1. В QRadar выберите Admin, затем Extensions Management.
2. В форме Extensions Management нажмите на кнопку Add.

   

   Форма «Extensions Management»

3. Выберите файл архива приложения.
4. Установите флажок Install immediately.
5. Нажмите на кнопку Add.
6. Нажмите на кнопку Install.

   Отображается список изменений, которые будут внесены. В частности, отображаются пользовательские свойства событий, которые будут добавлены.

   

   Добавляемые пользовательские свойства событий

   При установке приложения добавляются следующие пользовательские свойства событий:

   • url
   • feed
   • geo
   • hash
   • files
   • first_seen
   • last_seen
   • mask
   • popularity
   • threat
   • whois
   • URL
   • SHA1 Hash
   • SHA256 Hash
   • MD5 Hash
   • ip
   • records_count

   Эти свойства будут использоваться для включения индексов добавленных пользовательских свойств события и указания типа источника журналов.

   Если используется приложение Kaspersky CyberTrace App для QRadar, поля, добавленные в QRadar при получении пользовательских свойств события, можно удалить. Эти поля дублируют поля, используемые в приложении Kaspersky CyberTrace App для QRadar. Если вместо этого удалить поля, добавленные при установке CyberTrace App для QRadar, приложение может работать некорректно.

7. Снова нажмите на кнопку Install.

   После установки Kaspersky CyberTrace App for QRadar появится в форме Extensions Management.

8. Обновите окно браузера перед использованием приложения.

   После установки CyberTrace App для QRadar в QRadar Console появится вкладка с его названием (Kaspersky Data Feeds).

   

   Вкладка Kaspersky Data Feeds

9. В QRadar Console выберите вкладку Kaspersky Data Feeds.

   Появится форма Configuration required.

   

   Форма Configuration required

10. В форме Configuration required:
    1. В поле QRadar authentication token укажите токен аутентификации для доступа к QRadar REST API.

       Можно указать существующий токен или создать новый токен.

       Если срок действия указанного токена истечет, при следующем выборе Kaspersky Data Feeds снова появится форма Configuration required. В этом случае будет необходимо указать новый токен.

    2. В поле Kaspersky CyberTrace Service connection string укажите IP-адрес и порт, которые Kaspersky CyberTrace Service будет прослушивать для получения входящих событий.

       IP-адрес 127.0.0.1 указать нельзя, даже если приложение Kaspersky Threat Feed установлено на одном сервере с QRadar. Вместо этого укажите внешний IP-адрес сервера QRadar.

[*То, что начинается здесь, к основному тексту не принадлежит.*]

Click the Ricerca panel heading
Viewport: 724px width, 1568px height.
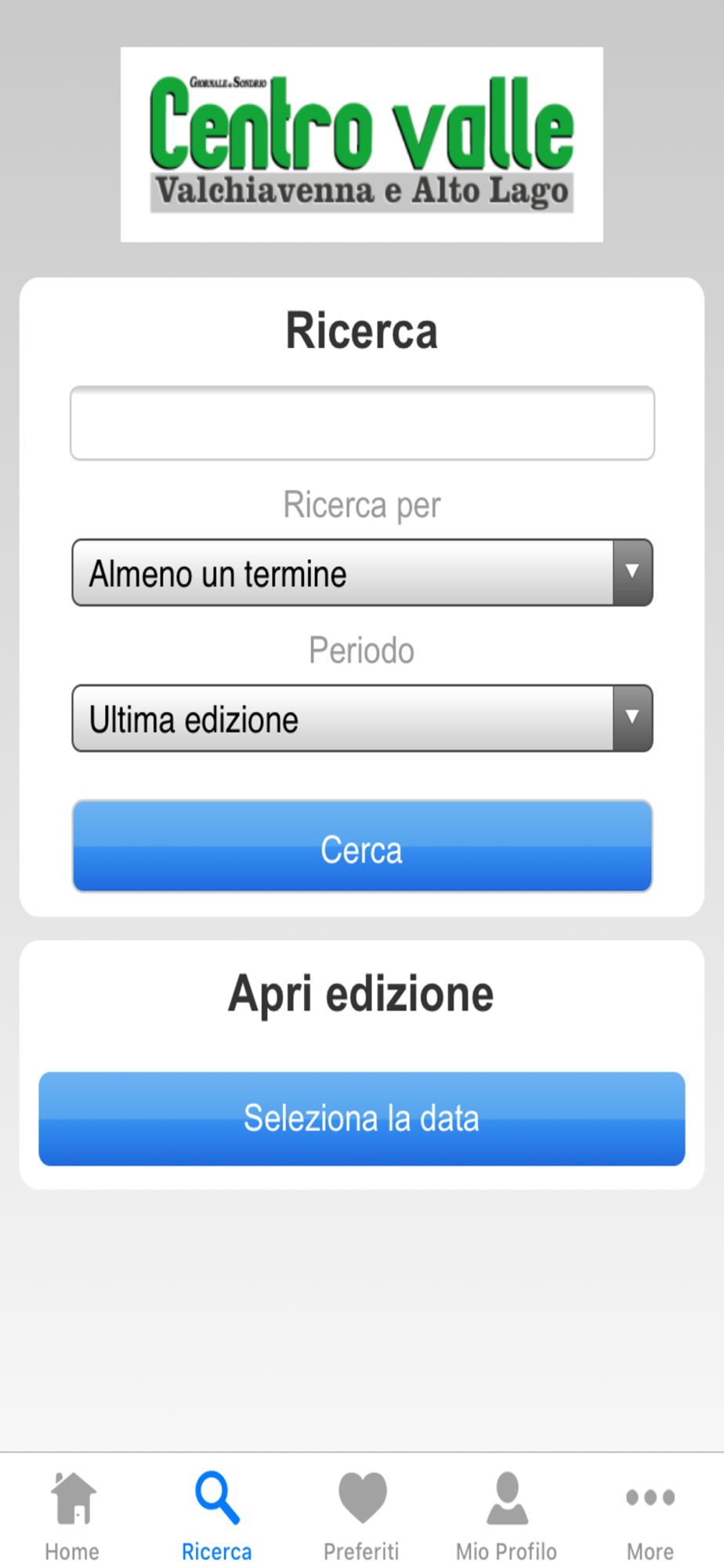coord(361,331)
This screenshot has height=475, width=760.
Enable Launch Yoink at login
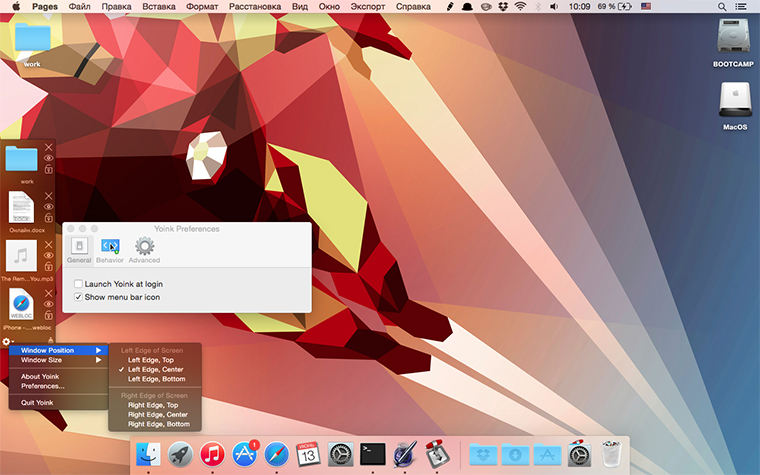79,284
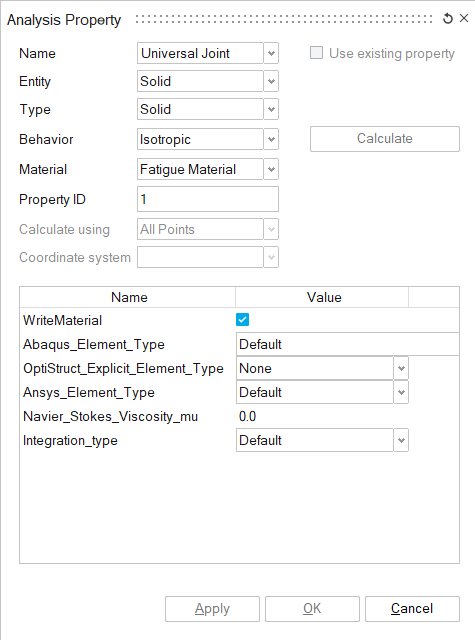Expand the Behavior Isotropic dropdown
475x640 pixels.
[x=271, y=139]
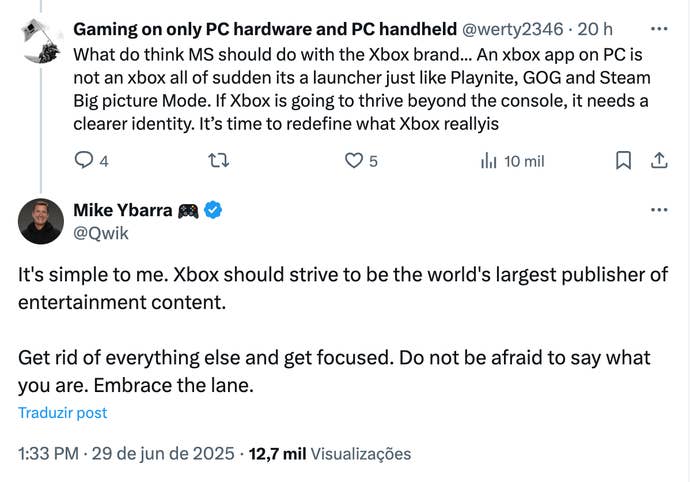Click the Traduzir post link
Screen dimensions: 690x482
[62, 412]
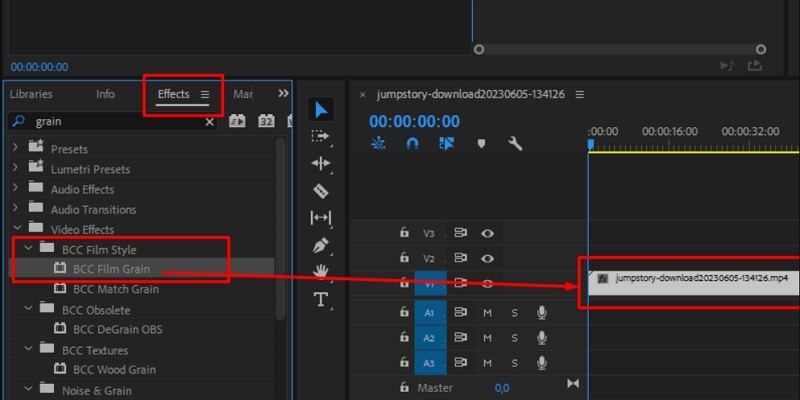Expand the Audio Transitions folder
Viewport: 800px width, 400px height.
tap(15, 209)
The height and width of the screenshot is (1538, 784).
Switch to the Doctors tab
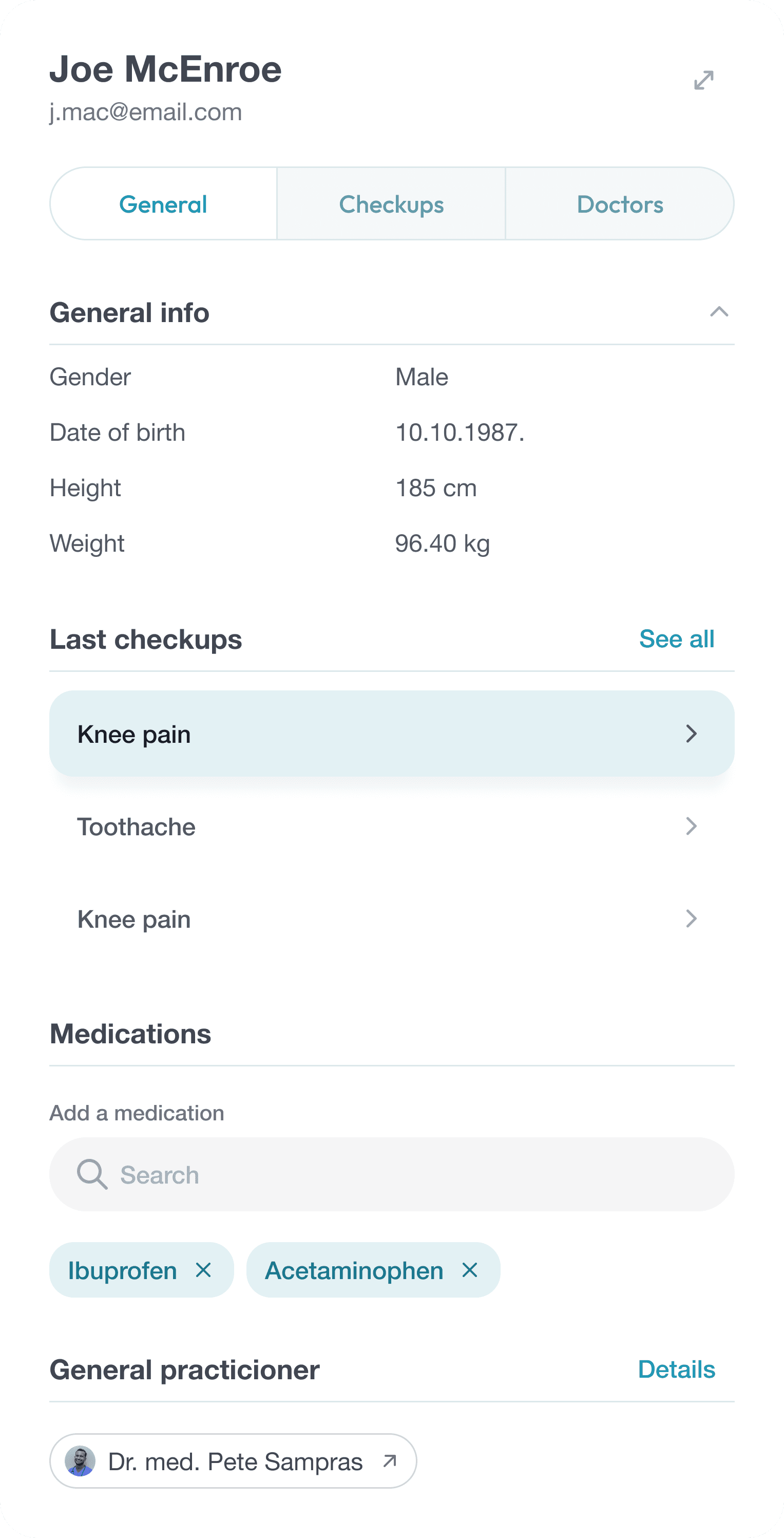click(620, 203)
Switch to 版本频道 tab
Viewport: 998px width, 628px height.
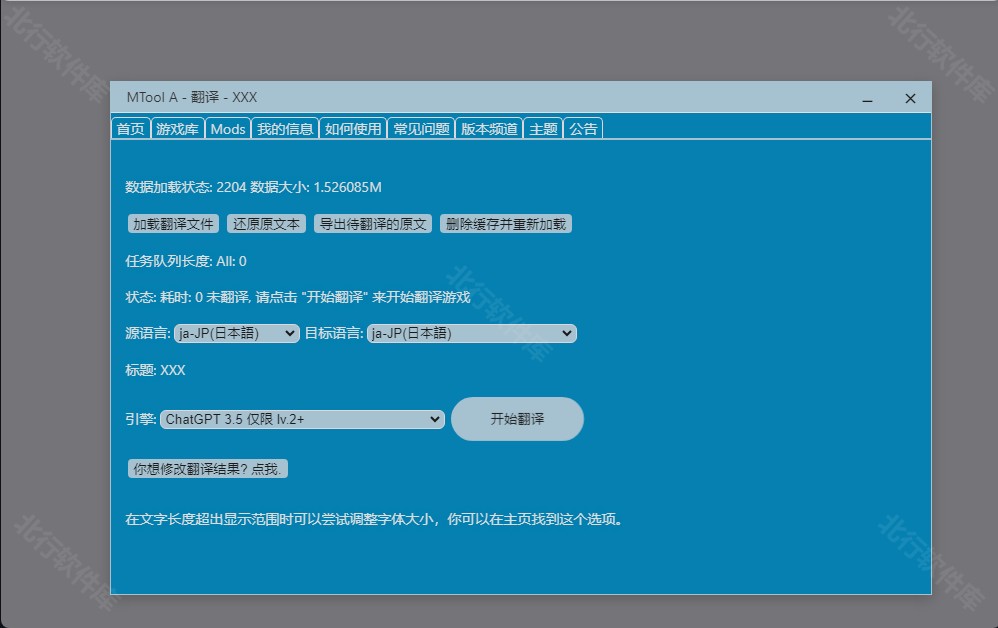coord(489,129)
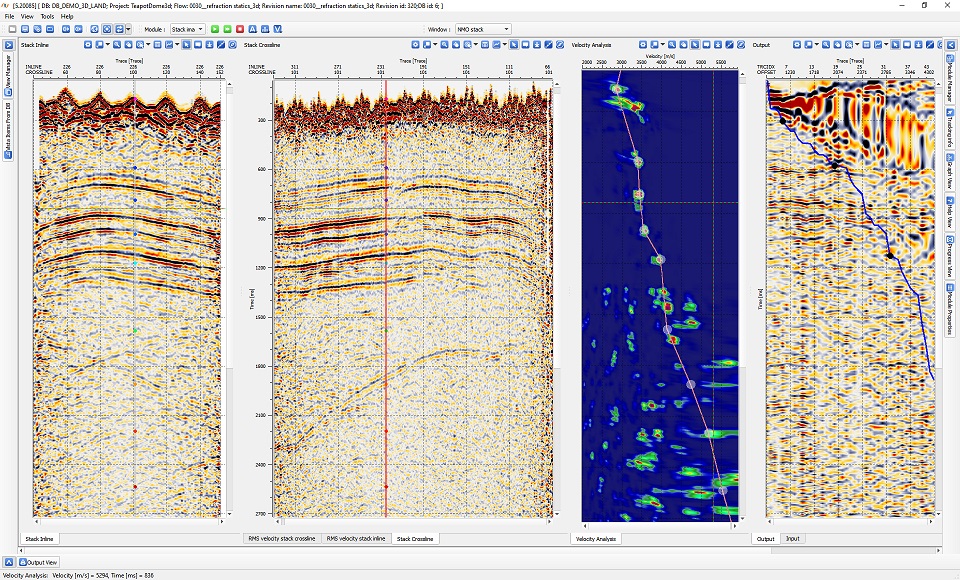
Task: Click the green Run button in main toolbar
Action: click(215, 29)
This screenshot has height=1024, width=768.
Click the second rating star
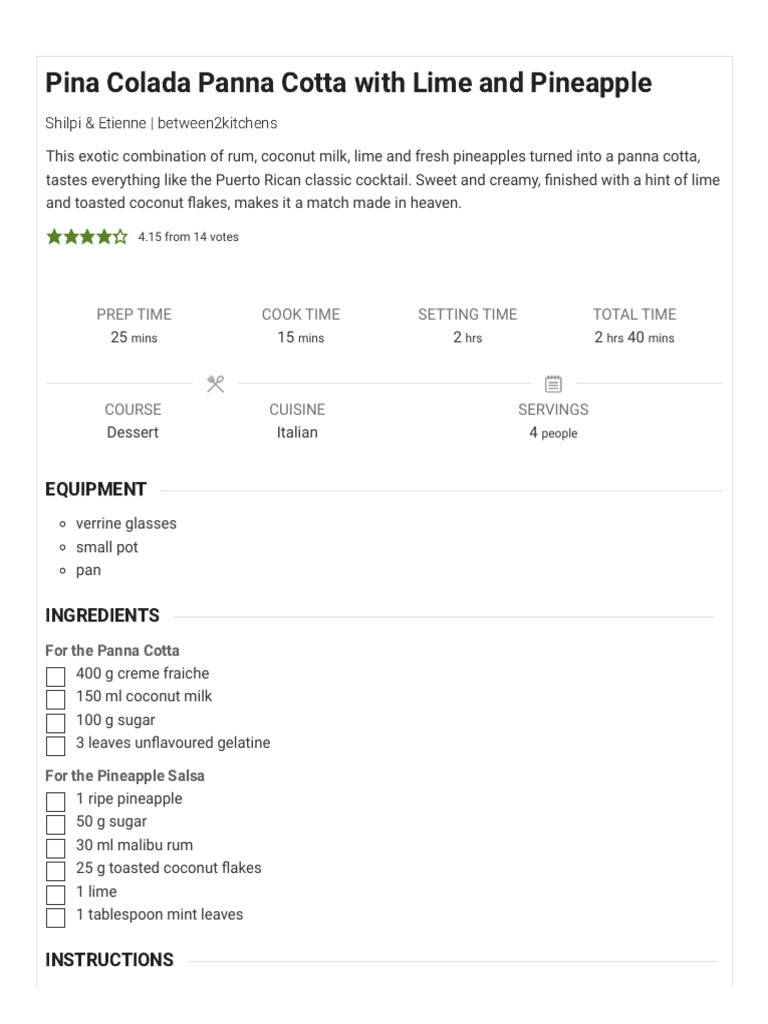(71, 236)
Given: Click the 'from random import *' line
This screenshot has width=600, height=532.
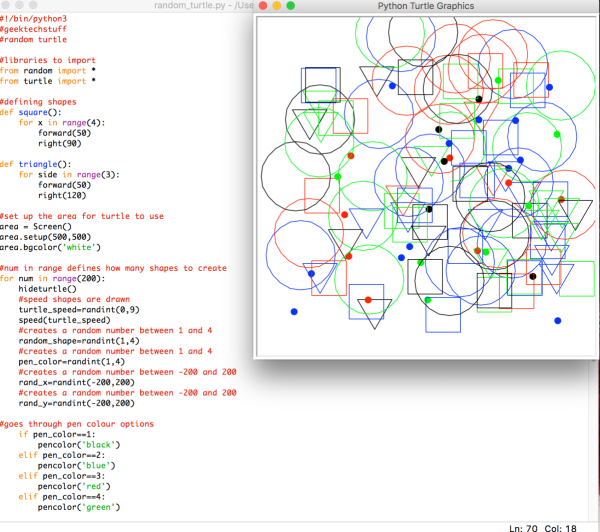Looking at the screenshot, I should pyautogui.click(x=48, y=71).
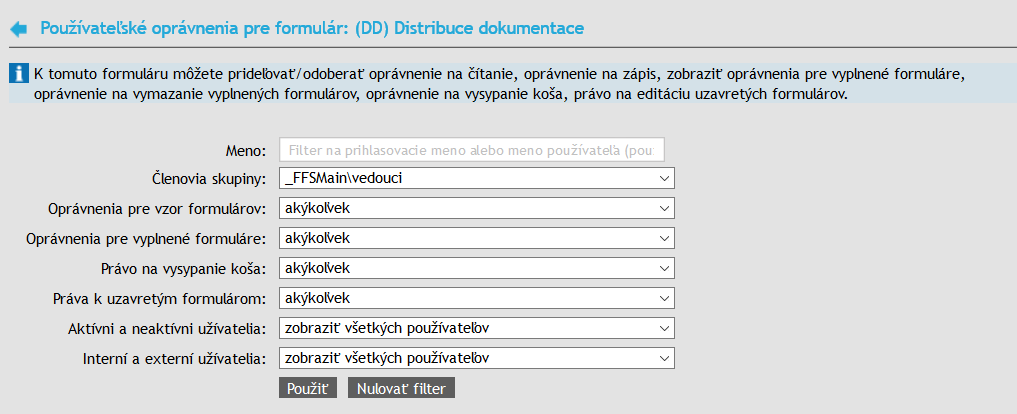Focus the Meno filter input field

(x=472, y=150)
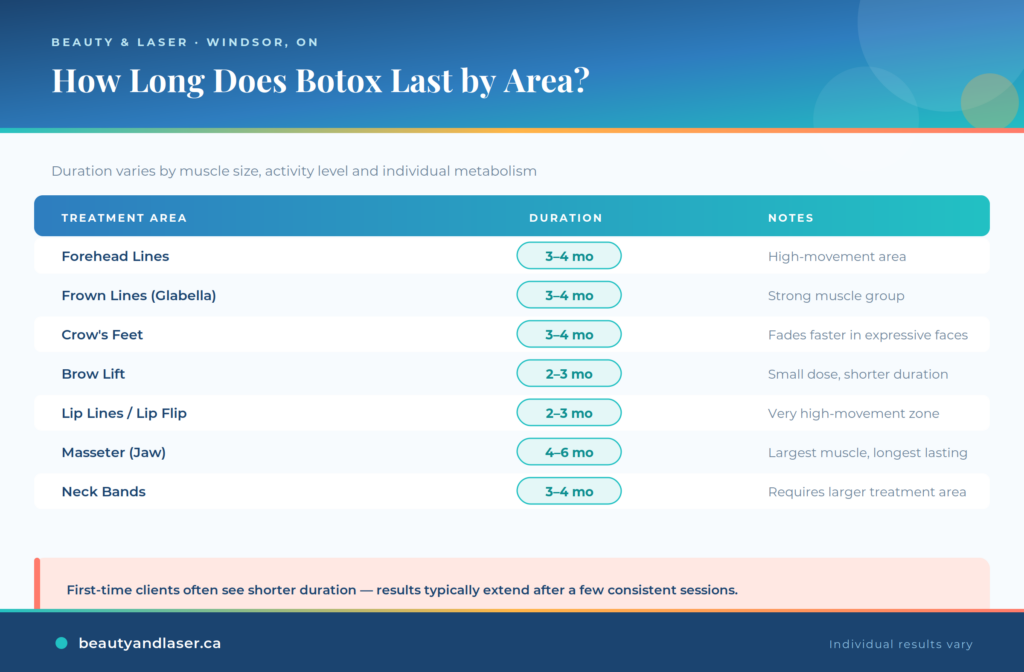Click the Individual results vary footer text
The width and height of the screenshot is (1024, 672).
click(901, 645)
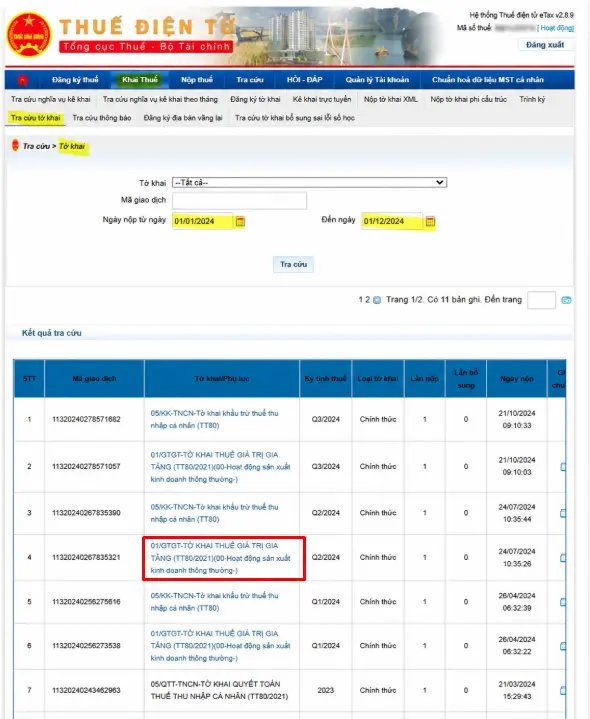Go to page 2 of results

tap(368, 300)
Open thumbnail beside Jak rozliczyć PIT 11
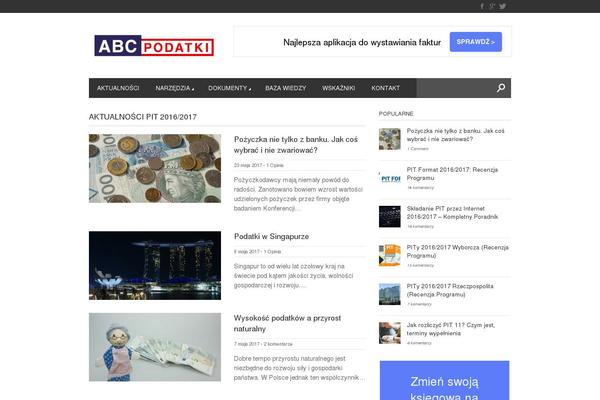Image resolution: width=600 pixels, height=400 pixels. tap(389, 331)
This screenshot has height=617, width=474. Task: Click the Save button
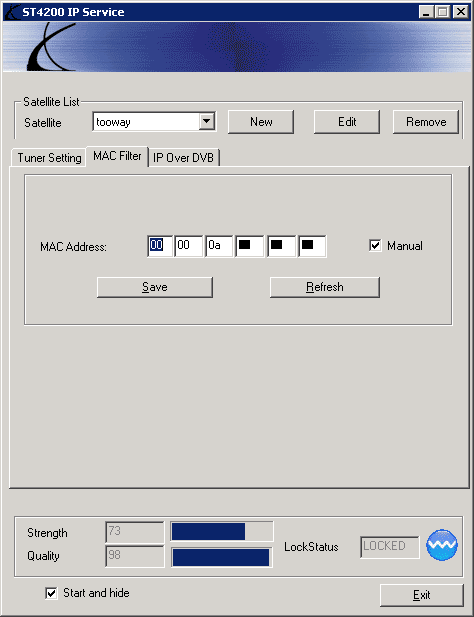(x=155, y=287)
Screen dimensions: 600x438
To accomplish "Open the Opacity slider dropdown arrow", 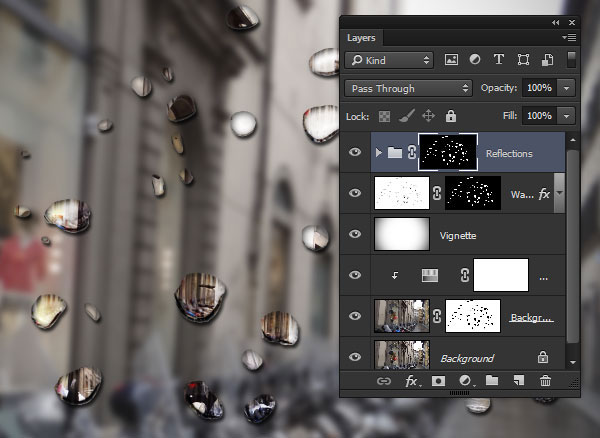I will tap(567, 88).
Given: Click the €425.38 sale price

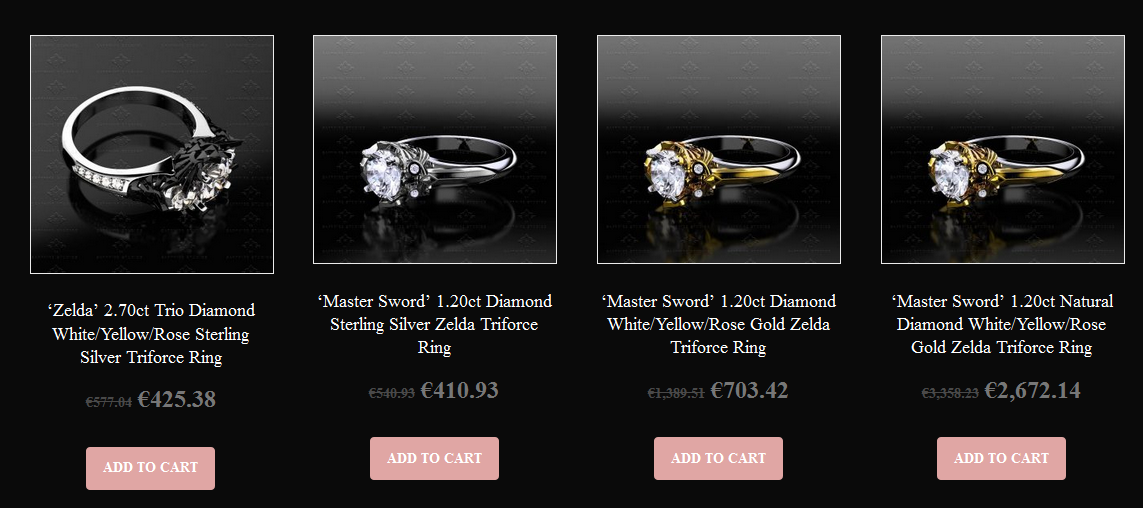Looking at the screenshot, I should (x=176, y=399).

    3. В поле Kaspersky CyberTrace Service log source name укажите имя источника журналов Kaspersky CyberTrace Service, зарегистрированное в QRadar.

       Это имя отображается в столбце Name окна, которое открывается после выбора Admin > Log Sources в QRadar Console. Например, KL_Threat_Feed_Service_v2.

       Более подробную информацию об указании источников журналов см. в разделе о настройке Kaspersky CyberTrace App для QRadar.